Currently, treatments for pulmonary fibrosis include: 1) anti-inflammatory therapy, which is performed by using macrolide antibiotics, glucocorticoid and immunosuppressant, wherein the glucocorticoid has anti-inflammatory function, can relieve alveolitis and slow down the progress of pulmonary fibrosis; the macrolide antibiotics have anti-inflammatory and immunoregulatory functions, and can inhibit activity of alveolar macrophage nuclear factor, inhibit expression of lung tissue interleukin-1 beta and transforming growth factor-beta, and remarkably relieve alveolitis symptoms when being treated by hormones such as erythromycin and the like. 2) The anti-fibrosis treatment can be performed by using colchicine, pirfenidone, angiotensin converting enzyme inhibitor and the like, and the colchicine can effectively inhibit the collagen deposition of the lung and reduce the generation of pulmonary fibrosis factors.
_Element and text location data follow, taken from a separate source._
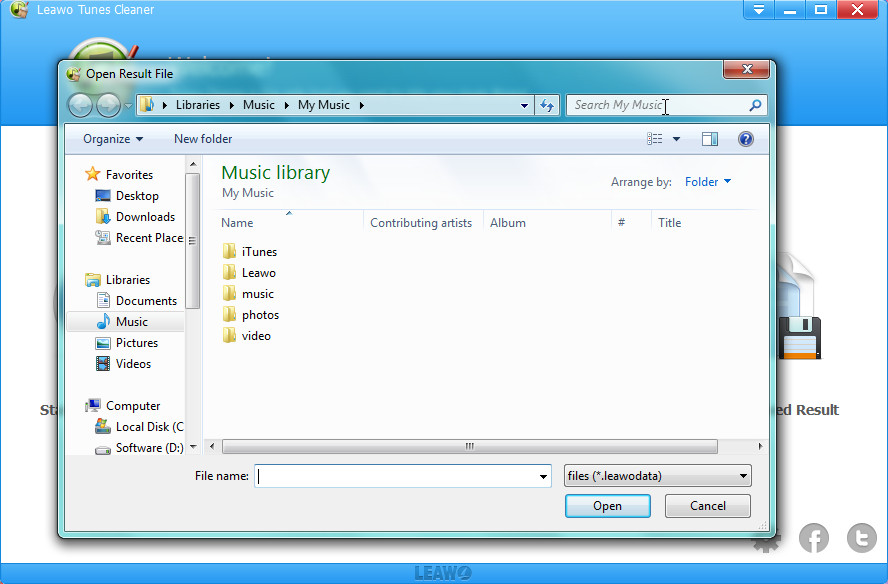
Task: Click the Open button
Action: tap(607, 506)
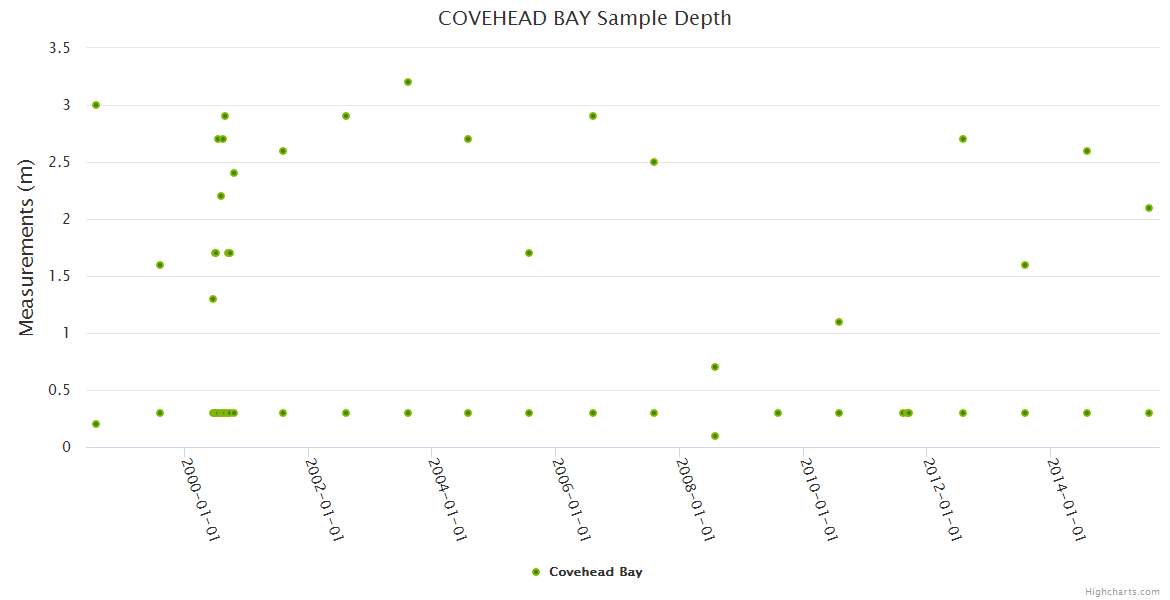Select the 2.4 m data point in 2000
Viewport: 1170px width, 600px height.
[x=234, y=173]
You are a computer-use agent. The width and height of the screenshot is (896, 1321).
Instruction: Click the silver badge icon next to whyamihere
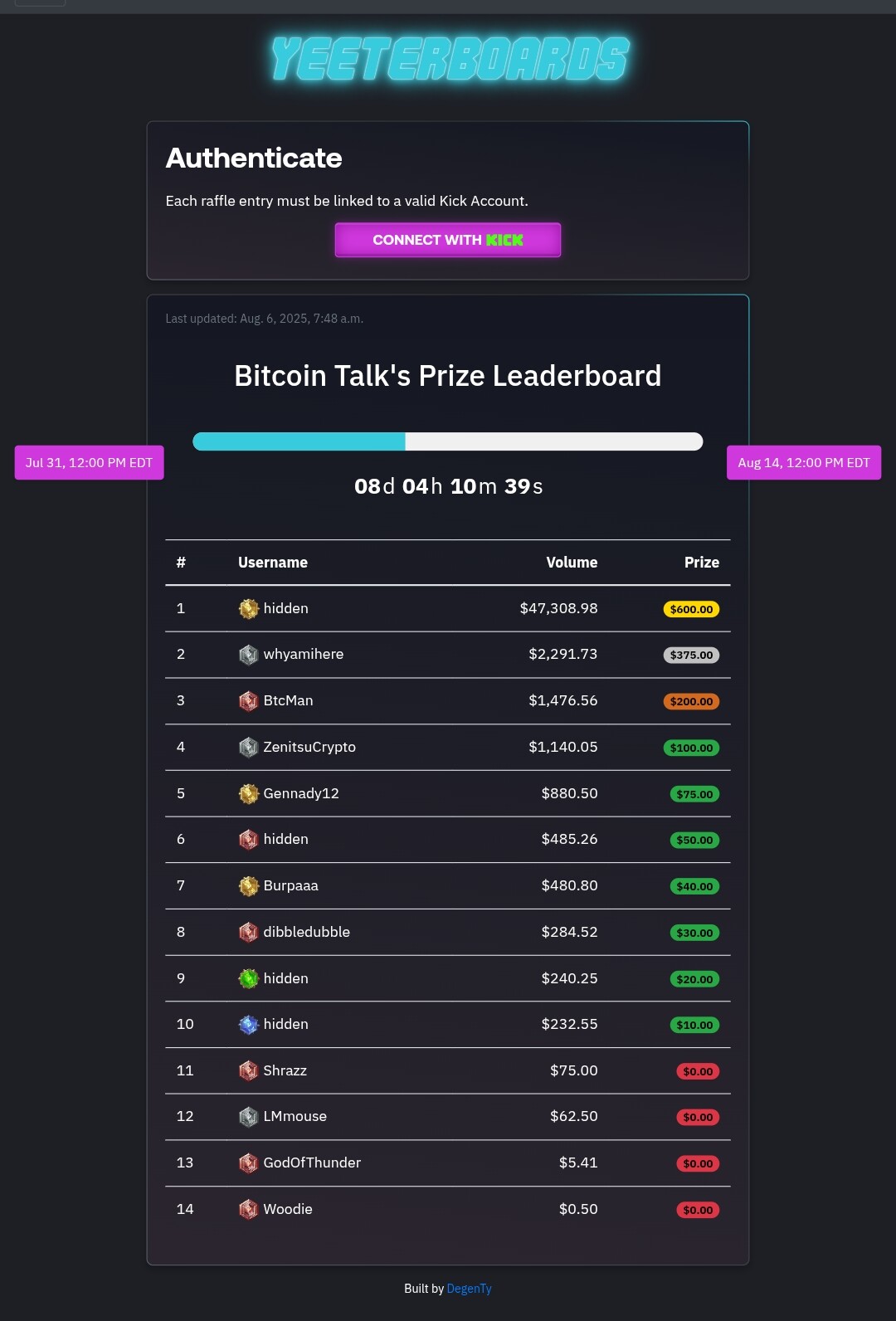(x=248, y=655)
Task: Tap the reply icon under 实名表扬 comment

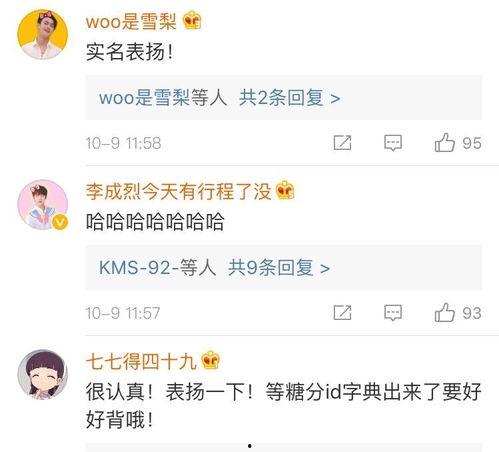Action: point(393,143)
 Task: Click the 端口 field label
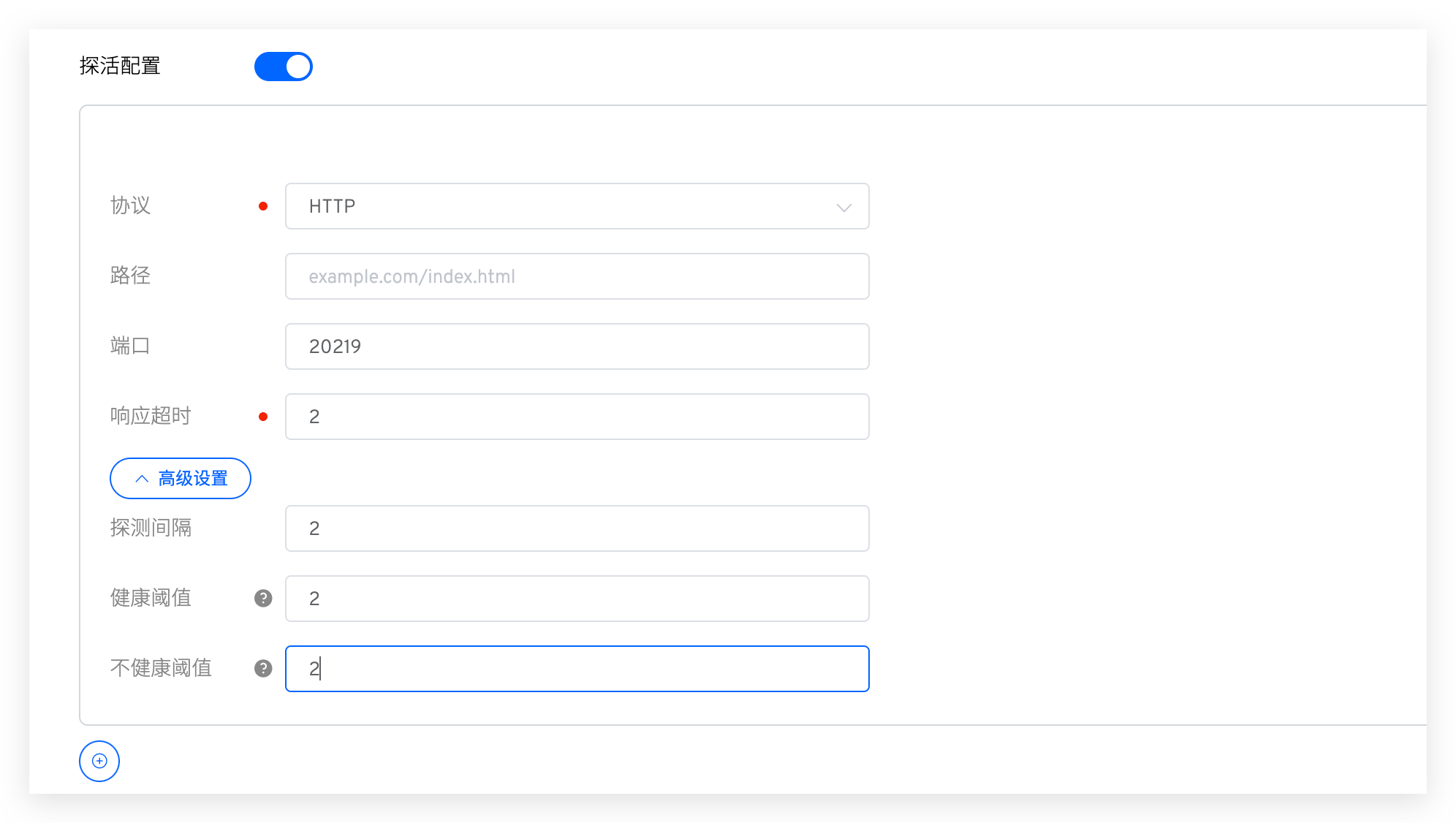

Pirfenidone inhibits collagen synthesis of transforming growth factor-beta, reduces production of pulmonary extracellular matrix, and blocks mitosis of platelet derived factors, thereby inhibiting the progression of pulmonary fibrosis. 3) Antioxidant therapy, mainly including nicotinic acid, ambroxol, taurine, etc., the nicotinic acid and taurine can regulate the expression of lung cytokines, thereby reducing collagen deposition; ambroxol helps to reduce lung cell damage by scavenging oxygen free radicals in the lung, and inhibits the generation and release of tumor necrosis factor-alpha in the lung, slowing down the process of fibrosis.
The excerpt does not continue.